Interleukin-1beta and TNF-alpha act in synergy to inhibit longitudinal growth in fetal rat metatarsal bones.

We hypothesized that pro-inflammatory cytokines can act locally in the growth plate to impair longitudinal growth. In a model of cultured fetal rat metatarsal bones, we found that IL-1beta and TNF-alpha act in synergy to inhibit longitudinal growth, an effect linked to decreased proliferation and increased apoptosis of growth plate chondrocytes. IGF-I could partially reverse all these effects. INTRODUCTION: Children with chronic inflammatory conditions, such as Crohn's disease or rheumatoid arthritis, experience impaired longitudinal growth.

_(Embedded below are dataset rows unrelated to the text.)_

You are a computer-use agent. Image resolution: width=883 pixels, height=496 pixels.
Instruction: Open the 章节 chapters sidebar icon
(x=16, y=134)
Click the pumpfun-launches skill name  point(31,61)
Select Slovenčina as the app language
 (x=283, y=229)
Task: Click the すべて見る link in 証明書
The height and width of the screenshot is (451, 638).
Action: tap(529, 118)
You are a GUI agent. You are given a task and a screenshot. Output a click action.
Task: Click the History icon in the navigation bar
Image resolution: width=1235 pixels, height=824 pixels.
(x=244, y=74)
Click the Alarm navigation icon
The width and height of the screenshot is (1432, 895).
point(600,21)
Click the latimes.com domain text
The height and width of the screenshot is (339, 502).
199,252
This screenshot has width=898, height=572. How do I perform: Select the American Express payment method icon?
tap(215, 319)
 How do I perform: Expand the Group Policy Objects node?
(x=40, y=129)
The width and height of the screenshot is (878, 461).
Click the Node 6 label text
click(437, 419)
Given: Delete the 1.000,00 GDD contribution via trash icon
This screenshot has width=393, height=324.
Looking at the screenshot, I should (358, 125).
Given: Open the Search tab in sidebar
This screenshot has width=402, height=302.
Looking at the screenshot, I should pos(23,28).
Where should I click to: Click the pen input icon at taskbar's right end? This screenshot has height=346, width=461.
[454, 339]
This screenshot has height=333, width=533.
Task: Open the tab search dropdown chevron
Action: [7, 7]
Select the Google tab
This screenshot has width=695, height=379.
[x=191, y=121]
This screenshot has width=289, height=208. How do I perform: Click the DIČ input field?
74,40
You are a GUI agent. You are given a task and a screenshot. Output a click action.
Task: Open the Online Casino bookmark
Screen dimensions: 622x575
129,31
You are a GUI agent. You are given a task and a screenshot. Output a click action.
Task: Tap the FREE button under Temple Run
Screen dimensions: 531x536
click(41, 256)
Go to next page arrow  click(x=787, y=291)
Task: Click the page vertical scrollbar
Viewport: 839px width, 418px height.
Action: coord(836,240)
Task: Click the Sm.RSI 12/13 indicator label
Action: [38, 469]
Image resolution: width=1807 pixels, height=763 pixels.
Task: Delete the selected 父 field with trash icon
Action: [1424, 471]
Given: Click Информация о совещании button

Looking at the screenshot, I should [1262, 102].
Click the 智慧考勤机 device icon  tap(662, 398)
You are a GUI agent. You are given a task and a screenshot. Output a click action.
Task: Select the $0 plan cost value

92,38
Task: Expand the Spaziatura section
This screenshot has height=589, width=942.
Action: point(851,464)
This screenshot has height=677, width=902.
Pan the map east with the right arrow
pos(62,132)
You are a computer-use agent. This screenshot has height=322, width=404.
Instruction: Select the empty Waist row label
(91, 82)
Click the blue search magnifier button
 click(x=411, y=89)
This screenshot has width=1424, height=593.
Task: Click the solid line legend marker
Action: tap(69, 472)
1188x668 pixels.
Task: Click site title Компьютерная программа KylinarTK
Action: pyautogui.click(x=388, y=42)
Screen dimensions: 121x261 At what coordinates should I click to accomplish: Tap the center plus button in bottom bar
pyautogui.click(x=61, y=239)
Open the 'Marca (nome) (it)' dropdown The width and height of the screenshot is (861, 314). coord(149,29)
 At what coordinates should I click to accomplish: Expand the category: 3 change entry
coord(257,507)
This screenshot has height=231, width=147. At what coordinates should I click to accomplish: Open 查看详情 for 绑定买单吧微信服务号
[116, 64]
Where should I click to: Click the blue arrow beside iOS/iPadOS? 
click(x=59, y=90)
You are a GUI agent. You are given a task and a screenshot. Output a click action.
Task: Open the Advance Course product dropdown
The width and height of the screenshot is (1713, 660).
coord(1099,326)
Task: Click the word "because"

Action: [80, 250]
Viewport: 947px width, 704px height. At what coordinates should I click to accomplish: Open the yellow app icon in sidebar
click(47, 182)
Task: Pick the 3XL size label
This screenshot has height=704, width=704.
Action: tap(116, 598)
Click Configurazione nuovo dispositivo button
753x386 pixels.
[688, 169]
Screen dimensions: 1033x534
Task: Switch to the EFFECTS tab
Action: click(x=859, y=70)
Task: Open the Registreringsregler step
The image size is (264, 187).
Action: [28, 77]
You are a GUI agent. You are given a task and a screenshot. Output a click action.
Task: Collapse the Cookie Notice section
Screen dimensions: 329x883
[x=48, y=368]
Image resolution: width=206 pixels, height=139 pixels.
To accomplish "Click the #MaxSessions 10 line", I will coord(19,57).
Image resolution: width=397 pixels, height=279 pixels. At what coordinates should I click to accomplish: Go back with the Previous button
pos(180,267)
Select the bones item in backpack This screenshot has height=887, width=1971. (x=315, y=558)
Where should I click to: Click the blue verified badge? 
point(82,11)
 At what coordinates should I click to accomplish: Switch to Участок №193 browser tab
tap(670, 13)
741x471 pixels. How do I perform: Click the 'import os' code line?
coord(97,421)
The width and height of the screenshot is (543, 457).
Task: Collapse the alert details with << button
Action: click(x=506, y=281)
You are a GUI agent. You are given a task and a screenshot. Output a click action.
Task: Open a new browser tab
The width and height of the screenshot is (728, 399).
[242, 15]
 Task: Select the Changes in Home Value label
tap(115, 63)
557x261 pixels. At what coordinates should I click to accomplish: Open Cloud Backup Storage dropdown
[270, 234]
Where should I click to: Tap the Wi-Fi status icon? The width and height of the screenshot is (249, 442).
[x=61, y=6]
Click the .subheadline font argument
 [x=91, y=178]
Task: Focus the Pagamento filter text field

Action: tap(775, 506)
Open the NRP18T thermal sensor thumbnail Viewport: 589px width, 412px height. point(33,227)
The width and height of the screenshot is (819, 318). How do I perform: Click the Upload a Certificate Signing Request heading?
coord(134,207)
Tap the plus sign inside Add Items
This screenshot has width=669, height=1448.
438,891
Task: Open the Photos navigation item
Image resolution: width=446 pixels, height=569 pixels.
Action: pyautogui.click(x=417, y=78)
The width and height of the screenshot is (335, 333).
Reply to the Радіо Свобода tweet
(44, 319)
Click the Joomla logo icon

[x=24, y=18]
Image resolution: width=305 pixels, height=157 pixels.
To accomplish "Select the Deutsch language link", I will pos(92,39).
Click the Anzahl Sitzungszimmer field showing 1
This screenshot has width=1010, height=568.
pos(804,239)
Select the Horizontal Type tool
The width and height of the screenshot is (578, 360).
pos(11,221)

The inflammatory process itself, which includes upregulation of the pro-inflammatory cytokines interleukin (IL)-1beta, IL-6, and TNF-alpha, is believed to be at least partly responsible for the poor growth in these patients. This study aimed to clarify whether these cytokines can act locally in the growth plate to suppress longitudinal growth and whether any negative effects can be reversed by insulin-like growth factor-I (IGF-I). MATERIALS AND METHODS: The effects of cytokines on longitudinal bone growth were studied in fetal (day E20) rat metatarsal bones kept in culture. After a 7-day culture, the bones were sectioned, and chondrocyte proliferation was assessed by bromodeoxyuridine (BrdU) incorporation and apoptosis by TUNEL. RESULTS: When added separately, IL-1beta and TNF-alpha impaired longitudinal bone growth only at a high concentration (100 ng/ml each; p < 0.05 versus control). In contrast, when added in combination, IL-1beta and TNF-alpha potently inhibited growth at far lower concentrations (from 3 ng/ml each; p < 0.001 versus control) and also decreased chondrocyte proliferation and increased apoptosis. Growth failure induced by the combination of IL-1beta and TNF-alpha (10 ng/ml each) could be counteracted by anti-IL-1beta (100 ng/ml; p < 0.001), anti-TNF-alpha (100 ng/ml; p < 0.001), or IGF-I (100 ng/ml; p < 0.01). IL-6 did not affect longitudinal growth even when added in combination with IL-1beta or TNF-alpha (10 ng/ml each). CONCLUSIONS: We show that IL-1beta and TNF-alpha act in synergy to locally suppress longitudinal growth, an effect that can be partially reversed by IGF-I. Although growth hormone (GH)/IGF-I may improve longitudinal growth in children with chronic inflammatory diseases, our results suggest that the inflammatory process itself must be targeted to achieve normal growth.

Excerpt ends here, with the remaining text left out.